_Required work_. Scan the records for the string "agent" and copy every line that holds it.

START Recorded data

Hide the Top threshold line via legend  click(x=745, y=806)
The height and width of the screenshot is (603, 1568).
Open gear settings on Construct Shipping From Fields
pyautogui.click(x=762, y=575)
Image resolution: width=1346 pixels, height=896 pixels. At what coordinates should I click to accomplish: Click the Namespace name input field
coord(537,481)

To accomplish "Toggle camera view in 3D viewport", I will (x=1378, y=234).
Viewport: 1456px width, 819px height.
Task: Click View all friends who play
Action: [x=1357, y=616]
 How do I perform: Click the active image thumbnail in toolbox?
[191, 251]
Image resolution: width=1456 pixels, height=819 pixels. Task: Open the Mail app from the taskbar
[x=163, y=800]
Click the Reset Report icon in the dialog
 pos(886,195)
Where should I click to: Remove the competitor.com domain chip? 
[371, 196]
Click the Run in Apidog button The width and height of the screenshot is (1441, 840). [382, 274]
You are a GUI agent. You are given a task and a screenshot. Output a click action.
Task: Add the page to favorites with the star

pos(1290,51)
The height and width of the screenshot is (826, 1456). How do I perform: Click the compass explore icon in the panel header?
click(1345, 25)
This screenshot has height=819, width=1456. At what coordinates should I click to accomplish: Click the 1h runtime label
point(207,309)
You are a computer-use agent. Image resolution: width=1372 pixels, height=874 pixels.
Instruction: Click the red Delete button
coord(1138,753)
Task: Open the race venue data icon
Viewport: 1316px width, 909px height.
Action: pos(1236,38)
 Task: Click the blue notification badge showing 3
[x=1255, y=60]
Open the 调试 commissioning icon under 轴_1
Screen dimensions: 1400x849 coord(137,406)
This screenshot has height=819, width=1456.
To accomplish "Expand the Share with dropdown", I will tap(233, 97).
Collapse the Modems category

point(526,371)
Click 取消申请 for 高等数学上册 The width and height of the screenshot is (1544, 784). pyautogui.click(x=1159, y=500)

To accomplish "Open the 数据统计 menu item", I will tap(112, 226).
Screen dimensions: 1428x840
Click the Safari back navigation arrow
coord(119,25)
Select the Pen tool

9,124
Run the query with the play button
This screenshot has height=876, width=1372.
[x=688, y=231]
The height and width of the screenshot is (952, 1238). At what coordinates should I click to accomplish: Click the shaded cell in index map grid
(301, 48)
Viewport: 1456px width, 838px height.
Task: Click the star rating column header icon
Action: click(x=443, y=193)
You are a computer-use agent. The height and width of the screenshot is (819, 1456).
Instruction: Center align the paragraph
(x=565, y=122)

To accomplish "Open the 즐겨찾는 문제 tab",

END Recorded data

_Solution to this problem_.
You are a GUI agent. You are given a task and a screenshot. Output a click action.
You are a computer-use agent. Image resolution: width=1372 pixels, height=874 pixels.
You are a computer-use agent. The height and width of the screenshot is (819, 1456).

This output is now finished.